Careers in the Age of AI
Embodiment, the Experience Gap, and How Beginners Grow
“Will AI take my job?”—the anxiety so many people feel looks completely different once you change how you frame the question. The key is what today’s AI decisively lacks, and the human value that arises from that gap.
The starting point: today’s AI has no embodiment
The foundation I want to set is a single fact: today’s AI has no “embodiment.”
This doesn’t mean “it lacks a robot body.” More fundamentally, it means AI has no path for learning through bodily interaction with the world. Humans have carved “understanding” into the body—falling and feeling pain, sensing the heft of a tool, reading the mood of a room. Today’s LLMs skip that entire process and learn patterns from text written about the world. So while AI knows a great deal of the world’s “description,” it has not “experienced” the world.

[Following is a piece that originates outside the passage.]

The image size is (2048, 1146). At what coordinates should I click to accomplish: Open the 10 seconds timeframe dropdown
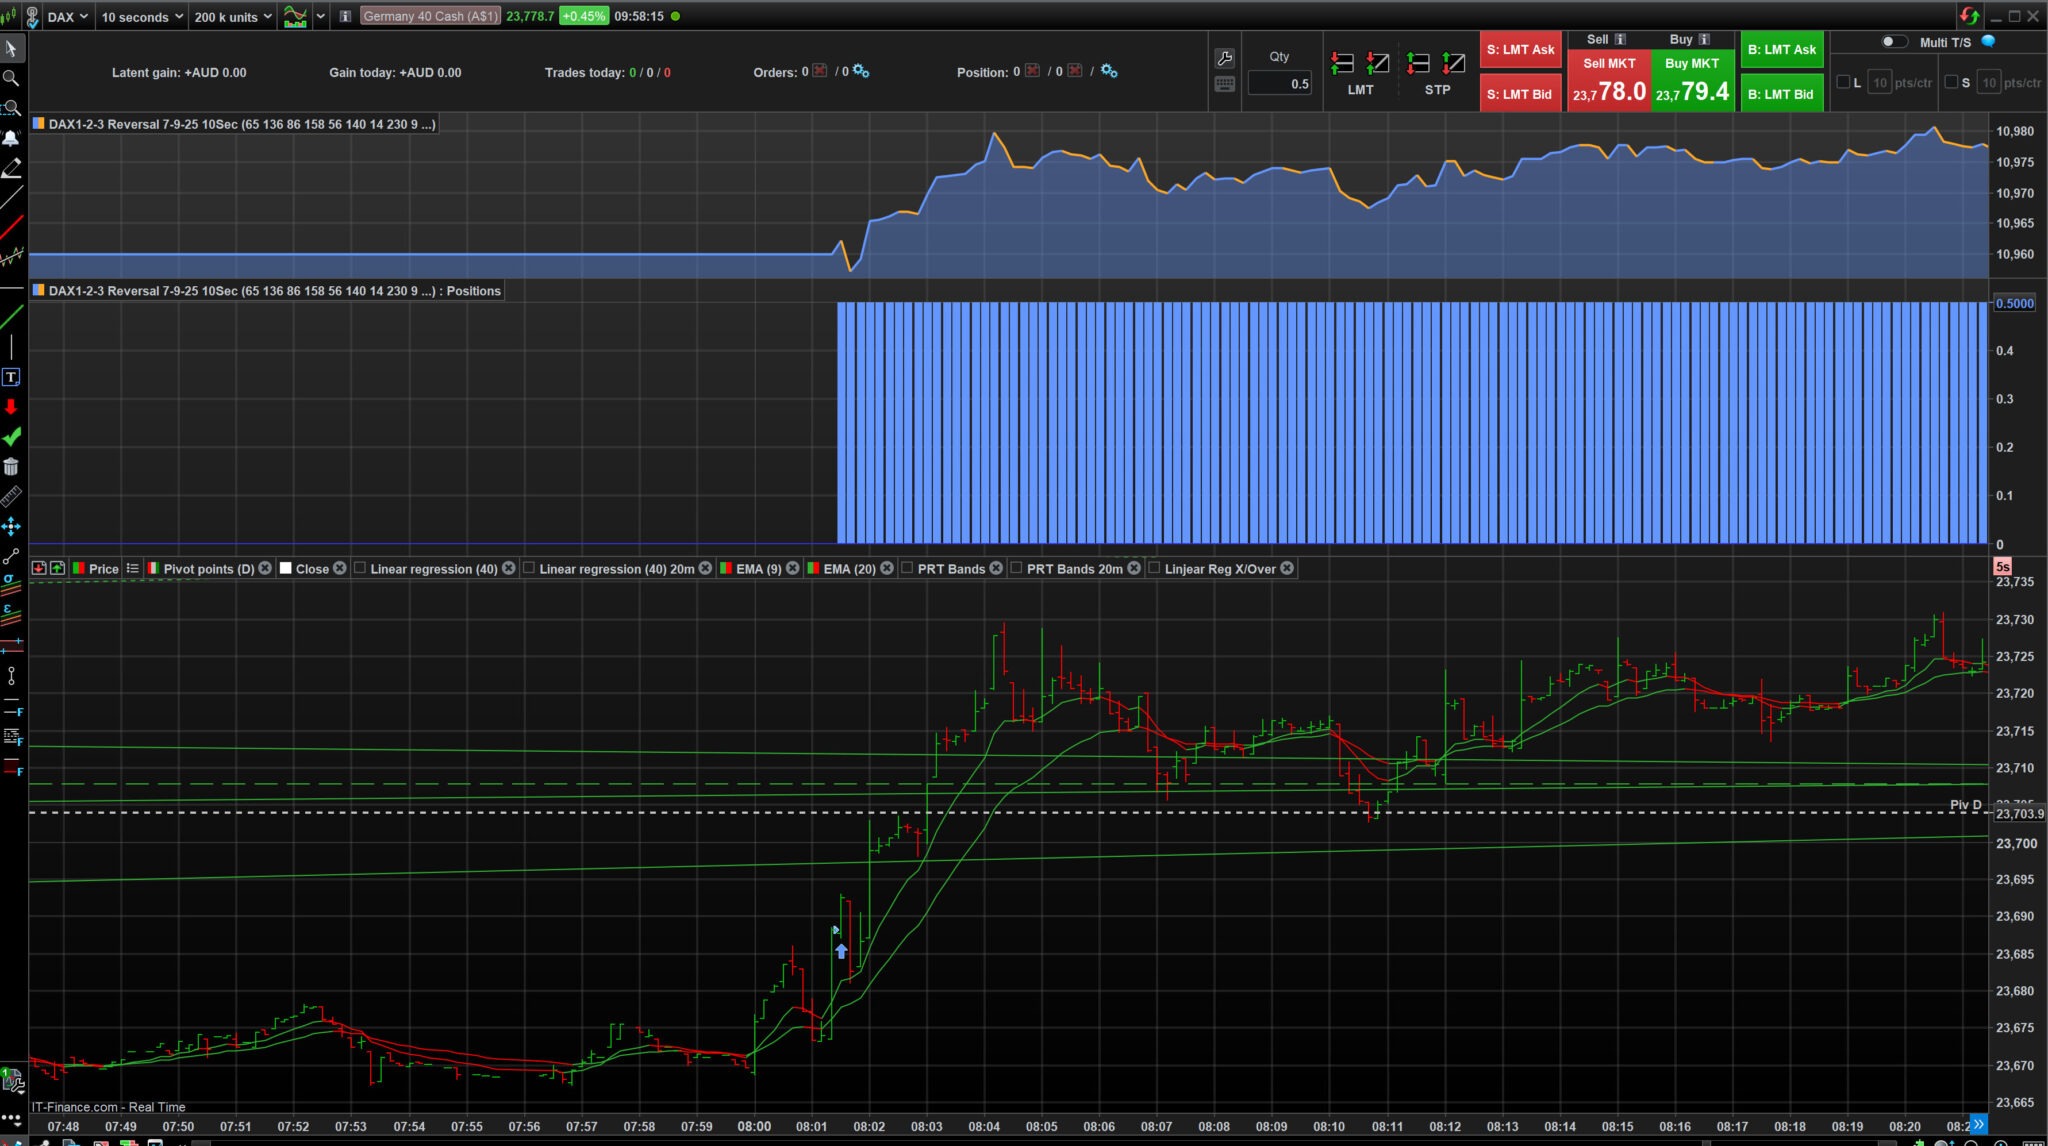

This shows up plainly in real work. AI doesn’t care how many hours its own task takes, or how much memory it consumes. It will “pretend to understand” an instruction, yet it holds none of the tacit rules an industry takes for granted, nor the failure-born instinct that “this design will eventually break.” The knowledge you can only acquire by being in a domain and experiencing it—the kind that never appears in a textbook—is exactly what AI is missing.
The real divide isn’t “human vs. AI”—it’s the “experience gap”
From here, we can question the framing of the anxiety itself. “Will AI take it away?” quietly assumes a “human vs. AI” structure. But AI is a tool that shows its power precisely in the hands of a person who has experience.
When someone without experience dumps everything on AI, only plausible-but-off-target results come back. In the hands of someone with domain experience, the outcome changes completely: they correctly separate what to delegate from what to keep, spot “what’s wrong” in the output with on-the-ground instinct, put their tacit knowledge into words and hand it over, and give it shape tens of times faster. AI doesn’t replace experience—it becomes extraordinary only in the hands of a person who has it.
So the real divide isn’t “human vs. AI.” It lies among people who can all use AI equally well. Volume of knowledge no longer sets people apart. What matters is how you use AI, and the depth of experience that backs it.
Beginners: grow fastest by “failing together”
So what should a newcomer with little experience do? Here we need to undo a common misunderstanding.
“If AI answers everything, surely beginners can’t build experience.” That’s a misunderstanding premised on copy-and-paste. The truth is the opposite: beginners, of all people, can now build experience fastest with AI.
AI dramatically lowers the “first hurdle” that used to stop beginners—getting stuck setting up an environment, burning hours because an error’s meaning is unclear, not knowing where to even start. The distance to your first real experience has gotten shorter.
The trick is to use AI not as an “answer supply” but as an accelerator for experiments. Take the topics where you tend to get stuck alone—setting up a new language’s environment, building, containers and VMs—and move your hands together with AI, and fail together. More than succeeding, the process of getting stuck together and getting out together becomes experience itself. What used to take a day per attempt, you can now try ten times in an hour—and the number of attempts is the amount of experience. Go a step further and deliberately let AI fail many times and observe: the pitfalls and knacks surface from the pile of failures, and you get more information than you would working alone.
What matters is not stopping at “getting an answer.” Once you get an answer, always run it yourself, change it a little, break it. Shift your weight from “getting an answer from AI” to “moving your hands together with AI”—that shift is what turns a beginner into someone who grows.
Summary
The starting point is “today’s AI has no embodiment.” So the source of value is the experience you can hand to AI
The real divide isn’t “human vs. AI” but the experience gap among people who can all use AI
Beginners, of all people, can build experience fastest through the iteration of failing together with AI
In an age when AI supplies knowledge and first-pass answers without limit, what remains on the human side is “experience.” And that experience reliably grows thicker with every time you move your hands—and fail—alongside AI.